User-Driven Innovation: What it Means and Why it Works

User-driven innovation is a very interesting emerging phenomenon, one that is explored thoroughly in Eric von Hippel’s illuminating book, Democratizing Innovation. Von Hippel is a Professor at MIT’s Sloan School of Management, and has been involved in the research and theory of user-driven innovation for about two decades now. In his book, he casts light on several aspects of user-generated innovation, from the reasons why users are driven to innovate, how they go about doing so (both independently and collaboratively), how these innovations are shared and disseminated, and how manufacturers can benefit from user-generated innovations. Here are short summaries of some of these ideas:

Why do users innovate?
The short answer is that users (here referring both to individual users as well as user firms) innovate because most products and services available in the commercial market only partially meet their needs. These mass-produced items and services are generally made by manufacturers who attempt to design for the largest possible segment of the market, which often means that users’ needs are only partially met. This induces them to make modifications that transform the product or service to better serve their needs.

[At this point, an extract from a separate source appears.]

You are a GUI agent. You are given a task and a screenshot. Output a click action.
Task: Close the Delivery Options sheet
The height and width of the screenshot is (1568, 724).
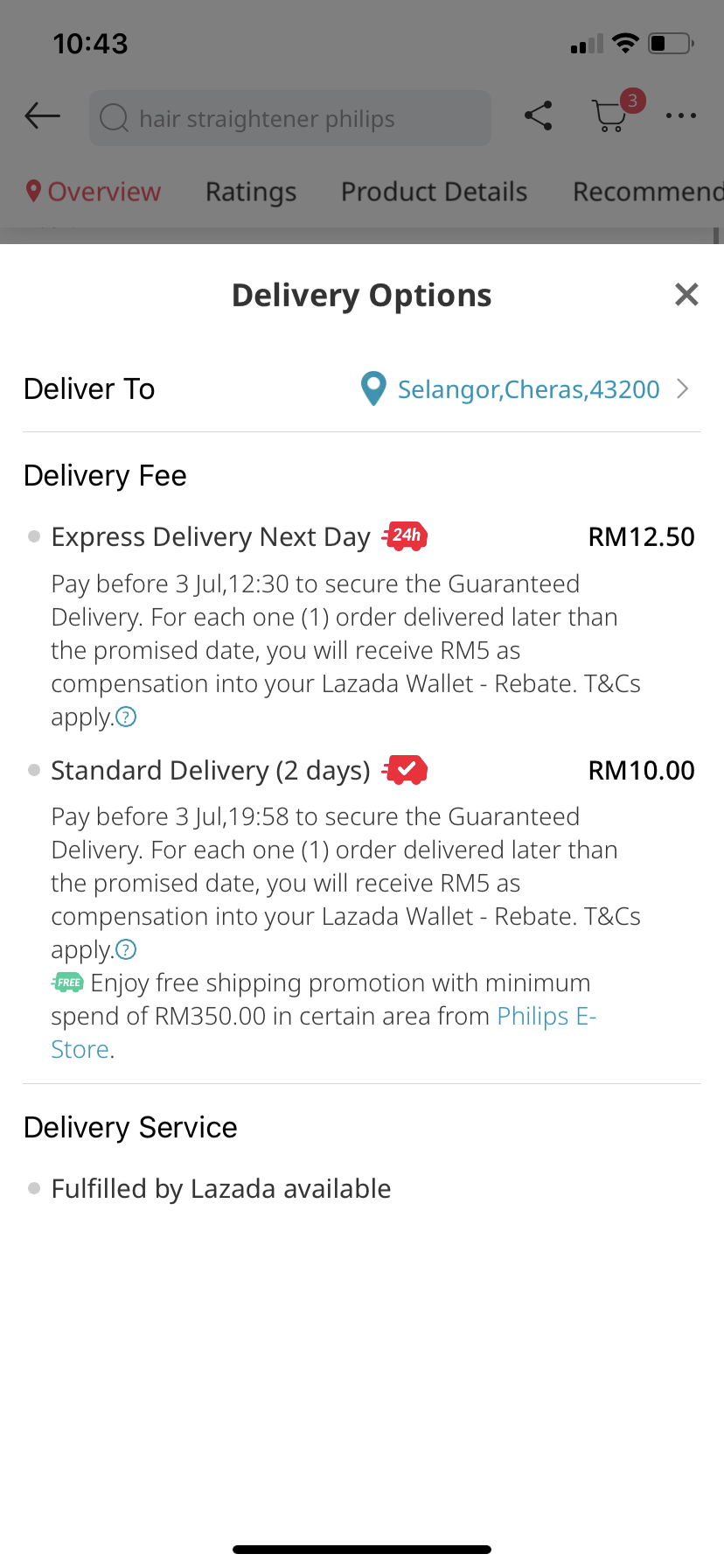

Another big reason why users innovate is because they tend to enjoy the process of innovation. Von Hippel illustrates this with the example of people who like crossword puzzles. Most people who like solving the daily or weekly puzzle would emphatically resist being shown the answer key; it is the process of solving the puzzle that makes the experience an enjoyable one, not just having the answers. This is especially the case when the user is passionate about a certain activity. For example, surgeons regularly produce innovative new instruments based on their experience and knowledge, and snowboarding enthusiasts have come up with numerous modifications and innovative designs that are suited to their specific needs.